Akdeniz’de enerji platformu oluşturma çağrısı

İki dünya savaşı geçiren Almanya ve Fransa’nın, savaştan sonra bir araya gelerek sorunun özünde yatan meseleyi, tarih boyunca iki ülke arasında sürekli el değiştiren zengin demir ve kömür yataklarına sahip Alsas-Loren bölgesi olarak tespit ettiğini ve o dönemde Avrupa Birliği’nin temellerini attıklarını hatırlatan Erhan, bu bağlamda Cumhurbaşkanı Erdoğan’ın da Akdeniz’de ihtilaf yaşayan ülkelerin bir araya gelip bir ekonomi ve enerji platformunun oluşturulması çağrısını çok önemli bulduğunu kaydetti. Bu platformla bölgedeki zengin enerji kaynaklarını bölge halklarının ortak yararı için kullanmanın yollarının bulunabileceğini ifade eden Erhan, “Daha fazla askeri çatışmaya ihtiyacımız yok, daha fazla işbirliğine ihtiyacımız var. Türkiye, sorunun gerçek manada çözümüne bir şans tanımak için Yunanistan’la yeni tur görüşmelerin başlatılmasına yönelik tüm girişimleri desteklemektedir” diye konuştu.
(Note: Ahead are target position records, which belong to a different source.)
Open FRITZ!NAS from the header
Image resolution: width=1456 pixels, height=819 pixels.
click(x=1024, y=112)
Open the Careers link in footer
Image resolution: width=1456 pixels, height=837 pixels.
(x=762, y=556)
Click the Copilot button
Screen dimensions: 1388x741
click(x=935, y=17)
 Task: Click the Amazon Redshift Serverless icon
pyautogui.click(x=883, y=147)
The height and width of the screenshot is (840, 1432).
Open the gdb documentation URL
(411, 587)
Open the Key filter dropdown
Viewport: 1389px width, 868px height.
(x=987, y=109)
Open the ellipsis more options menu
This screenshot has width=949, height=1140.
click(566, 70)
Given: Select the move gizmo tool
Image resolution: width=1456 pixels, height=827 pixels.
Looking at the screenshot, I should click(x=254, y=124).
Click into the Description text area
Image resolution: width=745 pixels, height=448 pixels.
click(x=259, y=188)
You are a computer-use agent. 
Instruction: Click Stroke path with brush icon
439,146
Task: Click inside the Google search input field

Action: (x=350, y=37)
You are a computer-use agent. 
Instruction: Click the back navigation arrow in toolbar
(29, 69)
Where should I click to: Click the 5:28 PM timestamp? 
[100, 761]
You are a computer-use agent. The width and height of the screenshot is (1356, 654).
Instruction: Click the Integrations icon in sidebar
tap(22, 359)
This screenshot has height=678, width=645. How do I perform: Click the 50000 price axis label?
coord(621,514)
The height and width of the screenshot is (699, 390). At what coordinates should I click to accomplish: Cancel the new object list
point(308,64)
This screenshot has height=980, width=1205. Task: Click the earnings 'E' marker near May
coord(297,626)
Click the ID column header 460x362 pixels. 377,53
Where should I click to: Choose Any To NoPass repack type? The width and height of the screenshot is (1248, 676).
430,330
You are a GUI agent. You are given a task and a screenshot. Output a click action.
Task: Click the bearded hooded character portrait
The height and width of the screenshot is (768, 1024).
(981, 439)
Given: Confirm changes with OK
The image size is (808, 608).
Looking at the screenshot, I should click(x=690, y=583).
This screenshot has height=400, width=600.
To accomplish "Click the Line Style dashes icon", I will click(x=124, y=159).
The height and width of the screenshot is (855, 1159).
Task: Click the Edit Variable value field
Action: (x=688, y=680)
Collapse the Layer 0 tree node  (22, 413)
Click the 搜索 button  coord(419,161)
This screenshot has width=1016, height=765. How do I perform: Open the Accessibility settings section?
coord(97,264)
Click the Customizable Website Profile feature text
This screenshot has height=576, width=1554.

“Yunanistan meseleyi iç siyaset malzemesi yaptı”

Erhan bir soru üzerine, Doğu Akdeniz gerilimini Ankara’nın değil Atina’nın iç siyaset malzemesi haline getirdiğini savundu. Son iki ayda yaşanan gerilimin başlangıç noktalarından birinin, Ayasofya’nın statüsünün tekrar camiye dönüştürülmesi ve Yunanistan’ın buna tepkisi olduğu görüşünü dile getiren Erhan, “Merkel, Erdoğan ve Miçotakis’ten masaya oturmalarını istediğinde, Miçotakis, sadece birkaç hafta önce Ayasofya’yı tekrar cami olarak açan Türkiye’yle masaya oturmayı kendisi açısından çok zor gördü ve dolayısıyla Mısır’la anlaşma imzalama, masayı terk etme, Fransa’dan askeri yardım isteme, meseleyi AB platformlarına taşıma ve Türkiye’yi agresif olmakla suçlama yolunu seçti” şeklinde konuştu.

Bunun yanında Doğu Akdeniz konusunda Türkiye’de birliğin bulunduğunu, tüm partilerin bu konuda Ankara’nın duruşunu desteklediğini, hatta ana muhalefet partisi CHP’nin Yunanistan’a karşı daha sert bir tavır takınılmasından yana olduğunu söyleyen Erhan, “Dolayısıyla bu Türkiye’de bir iç siyaset konusu olamaz” dedi.